O que fazer
Por favor, retome o texto abaixo sobre o ato do PT em defesa de Lula e dê continuidade a ele a partir da última frase.

A cúpula petista saiu em defesa do ex-presidente Luiz Inácio Lula da Silva durante manifestação na sede do Sindicato dos Metalúrgicos do ABC, em São Bernardo do Campo (SP). O local escolhido para o evento de ontem foi tido como “simbólico”, por ser um dos berços do Partido dos Trabalhadores. Centenas de pessoas se aglomeraram rapidamente para ouvir seus líderes. Militantes a favor de Lula alugaram carros de som onde nomes fortes do partido discursaram. “Lula é inocente. Está sendo vítima de uma das mais graves ações contra uma pessoa, que é a perseguição política”, afirmou a ex-presidente Dilma Rousseff, no alto do carro de som.

“A nossa Constituição é clara, não pode ser presa uma pessoa depois de esgotar todos os recursos. O presidente tinha o direito de recorrer. Eles se apressaram porque sabem que há pessoas de bem neste país. Estão com medo de uma decisão favorável. Tiraram-me da presidência com 54 milhões de votos e sem ter cometido nenhum crime. Colocaram uma quadrilha que está impune e permanece no poder. São pessoas que passeavam com malas de dinheiro...”, bradou Dilma, ao lado da senadora Gleisi Hoffman, presidente nacional do PT. Gleisi, que já tinha discursado, criticou a determinação do juiz federal Sérgio Moro para que Lula se entregue à polícia até as 17h desta sexta-feira.

De acordo com a parlamentar, a decisão de Moro é “inconcebível” e só pode ser justificada “pela raiva que ele tem” do petista. “Esse juiz persegue o presidente Lula por ter sido o presidente de maior popularidade, que mais fez pelo provo brasileiro”, disse Hoffmann. As declarações foram dadas na sede do Sindicato dos Metalúrgicos do ABC paulista, em São Bernardo do Campo (SP), onde foi convocada uma vigília com simpatizantes.

Registros
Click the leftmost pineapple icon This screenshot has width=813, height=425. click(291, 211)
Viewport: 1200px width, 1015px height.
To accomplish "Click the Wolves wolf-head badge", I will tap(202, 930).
* * *
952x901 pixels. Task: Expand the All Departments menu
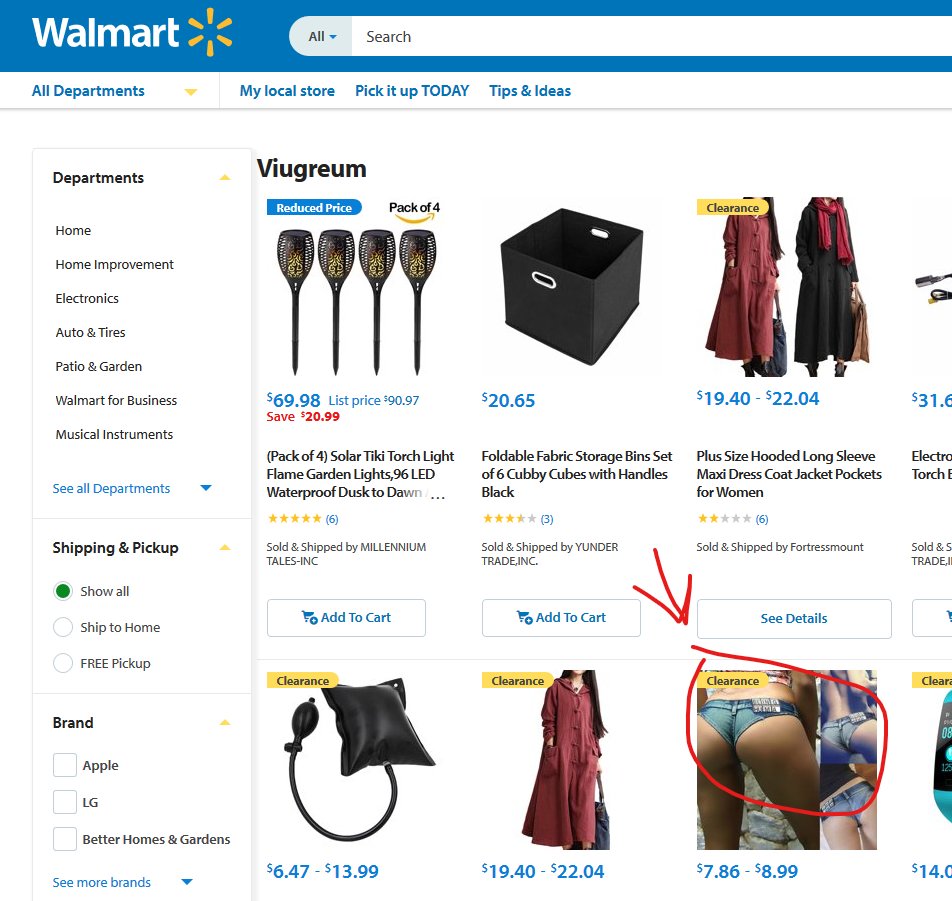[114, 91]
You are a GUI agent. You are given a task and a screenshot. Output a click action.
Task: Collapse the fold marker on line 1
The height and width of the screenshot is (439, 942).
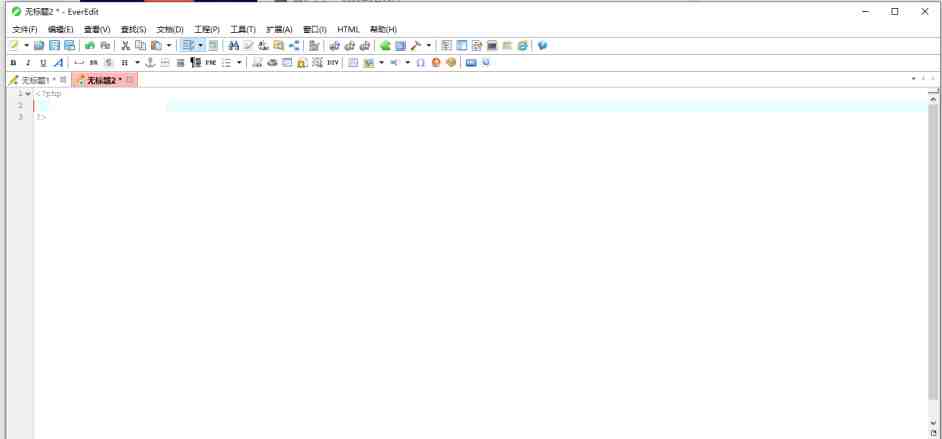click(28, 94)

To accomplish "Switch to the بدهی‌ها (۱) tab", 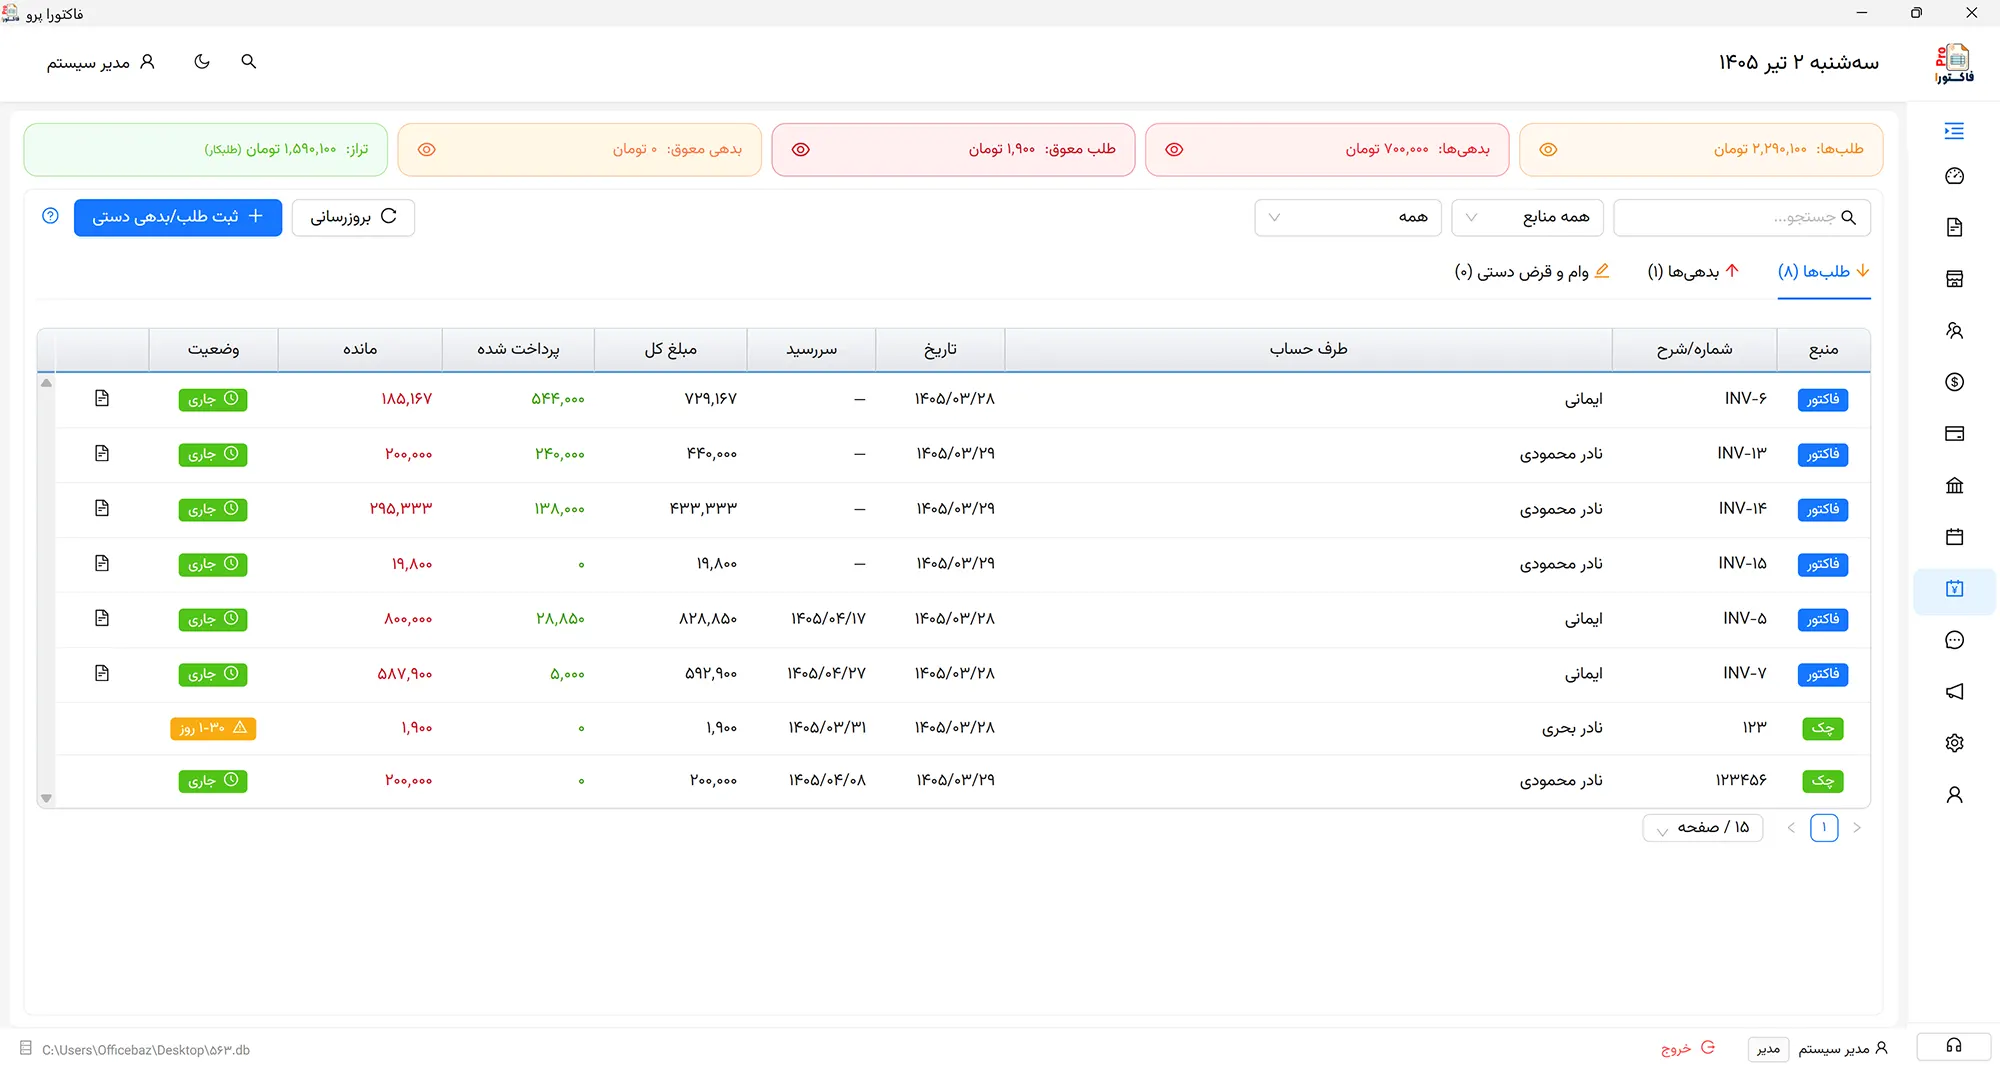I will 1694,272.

Resposta
O líder do PT na Câmara, Paulo Pimenta (RS), e o líder da minoria no Senado, Humberto Costa (PT-PE), também foram a público. O deputado destacou que Moro recebeu um ofício do TRF-4 e expediu o mandado de prisão em apenas 22 minutos. Na avaliação dele, a celeridade da decisão foi motivada por “um temor de que, a qualquer momento, pudesse ser concedida uma liminar pelo ministro Marco Aurélio, do Supremo, que impediria a cereja do bolo da Lava-Jato”. O senador classificou a possível prisão de Lula como “sonho de consumo” de Moro e avaliou que a rapidez na expedição do mandado de prisão revelou “que o papel estava pronto havia muito tempo”.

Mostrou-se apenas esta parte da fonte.